L’avenir de Fernando Alonso 

Beaucoup de spéculations concernant l’avenir de Fernando Alonso en Formule 1. Son contrat McLaren expire à la fin de la saison. Maurizio Arrivabene ne souhaite pas un retour du double champion du monde ibérique chez Ferrari en remplacement de Kimi Raikkonen. Tandis que Cyril Abbiteboul estime même que Alonso ira en retraite. Pire, une piste farfelue indique même que Flavio Briatore pourrait devenir le team manager de Force India, repris par Bernie Ecclestone, avec Fernando Alonso comme pilote. L’autre piste, plus discrète est un possible contact avec Williams pour remplacer Felipe Massa.
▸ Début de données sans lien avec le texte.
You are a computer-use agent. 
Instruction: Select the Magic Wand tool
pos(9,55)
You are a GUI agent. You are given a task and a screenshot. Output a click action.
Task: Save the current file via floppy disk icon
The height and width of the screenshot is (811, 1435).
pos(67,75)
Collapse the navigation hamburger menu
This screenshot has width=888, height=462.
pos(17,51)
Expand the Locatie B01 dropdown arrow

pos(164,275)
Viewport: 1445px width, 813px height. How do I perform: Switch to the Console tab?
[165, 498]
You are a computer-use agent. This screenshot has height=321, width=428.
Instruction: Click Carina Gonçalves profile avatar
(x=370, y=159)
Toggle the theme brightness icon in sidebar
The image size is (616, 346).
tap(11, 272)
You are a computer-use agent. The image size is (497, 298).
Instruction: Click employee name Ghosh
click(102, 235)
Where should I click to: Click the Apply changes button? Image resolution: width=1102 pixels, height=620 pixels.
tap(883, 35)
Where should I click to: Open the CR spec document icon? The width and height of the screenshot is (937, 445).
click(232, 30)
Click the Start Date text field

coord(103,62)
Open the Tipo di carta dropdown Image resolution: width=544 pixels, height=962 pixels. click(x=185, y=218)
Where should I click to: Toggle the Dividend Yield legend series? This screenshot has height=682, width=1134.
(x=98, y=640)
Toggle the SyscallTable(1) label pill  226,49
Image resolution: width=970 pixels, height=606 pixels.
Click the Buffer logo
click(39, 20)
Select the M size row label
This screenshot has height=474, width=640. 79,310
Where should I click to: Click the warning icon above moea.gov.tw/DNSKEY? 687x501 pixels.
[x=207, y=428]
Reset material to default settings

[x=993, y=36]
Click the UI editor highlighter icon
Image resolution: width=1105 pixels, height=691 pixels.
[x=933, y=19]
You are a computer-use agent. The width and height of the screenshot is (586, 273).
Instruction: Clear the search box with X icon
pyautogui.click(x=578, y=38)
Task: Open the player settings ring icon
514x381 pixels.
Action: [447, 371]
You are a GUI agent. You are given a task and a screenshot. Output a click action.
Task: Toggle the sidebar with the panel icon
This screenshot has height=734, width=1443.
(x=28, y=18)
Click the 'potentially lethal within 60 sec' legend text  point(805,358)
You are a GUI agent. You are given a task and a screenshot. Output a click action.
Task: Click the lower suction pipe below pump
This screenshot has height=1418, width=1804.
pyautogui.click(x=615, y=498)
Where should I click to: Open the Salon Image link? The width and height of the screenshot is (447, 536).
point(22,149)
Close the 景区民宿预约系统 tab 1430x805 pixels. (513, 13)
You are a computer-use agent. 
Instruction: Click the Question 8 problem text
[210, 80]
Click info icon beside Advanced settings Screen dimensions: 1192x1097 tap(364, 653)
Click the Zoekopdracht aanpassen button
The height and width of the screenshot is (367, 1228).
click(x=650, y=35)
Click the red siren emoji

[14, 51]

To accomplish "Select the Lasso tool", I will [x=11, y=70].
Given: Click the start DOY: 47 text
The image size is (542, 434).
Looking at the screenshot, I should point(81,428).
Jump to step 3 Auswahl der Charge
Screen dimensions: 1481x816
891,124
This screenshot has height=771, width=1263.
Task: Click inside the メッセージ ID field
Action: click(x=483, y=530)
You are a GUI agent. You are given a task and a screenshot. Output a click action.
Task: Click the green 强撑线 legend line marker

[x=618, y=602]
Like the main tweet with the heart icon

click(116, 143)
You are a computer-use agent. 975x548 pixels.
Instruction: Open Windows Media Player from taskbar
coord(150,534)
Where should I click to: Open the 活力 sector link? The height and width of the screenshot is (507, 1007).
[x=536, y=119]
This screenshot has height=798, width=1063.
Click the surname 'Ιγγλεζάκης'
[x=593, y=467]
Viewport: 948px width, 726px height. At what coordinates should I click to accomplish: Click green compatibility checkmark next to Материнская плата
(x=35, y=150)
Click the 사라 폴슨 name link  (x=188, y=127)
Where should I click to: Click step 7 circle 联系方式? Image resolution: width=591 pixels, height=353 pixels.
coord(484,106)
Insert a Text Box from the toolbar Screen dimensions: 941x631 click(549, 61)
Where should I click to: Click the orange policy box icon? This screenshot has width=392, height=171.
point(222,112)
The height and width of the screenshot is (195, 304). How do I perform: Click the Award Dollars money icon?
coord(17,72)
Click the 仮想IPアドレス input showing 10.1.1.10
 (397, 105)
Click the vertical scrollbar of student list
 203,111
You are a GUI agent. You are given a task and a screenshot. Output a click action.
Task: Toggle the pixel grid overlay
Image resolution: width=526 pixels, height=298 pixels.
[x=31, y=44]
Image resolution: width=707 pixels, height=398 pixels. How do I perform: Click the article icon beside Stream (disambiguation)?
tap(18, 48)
Modification structurelle chez Williams

L’arrivée de Paddy Lowe chez Williams s’illustre par un changement assez profond de la méthode de management. Felipe Massa a avoué que l’équipe est devenue très différente de ce qu’elle a été depuis 2014. Il est estimé que les interactions entre les services a été amélioré, ainsi que la communication interne. Les améliorations seront donc sensible pour 2017, mais la saison 2018 marquera la première réelle saison du projet Lowe-Williams.

McLaren – Honda – Mercedes-Benz

Mansour Ojjeh a été vue en grande discussion avec Niki Lauda dans le paddock de Barcelone. Confirmant les rumeurs d’un rapprochement entre l’usine de Woking et la marque allemande. McLaren cherche à améliorer pour la saison 2018 le moteur Honda. Mario Illien a été consulté pour créer un lien entre les deux structures, tandis que Ojjeh négocierait un accord avec Mercedes-Benz concernant la partie MGU-K et du MGU-H.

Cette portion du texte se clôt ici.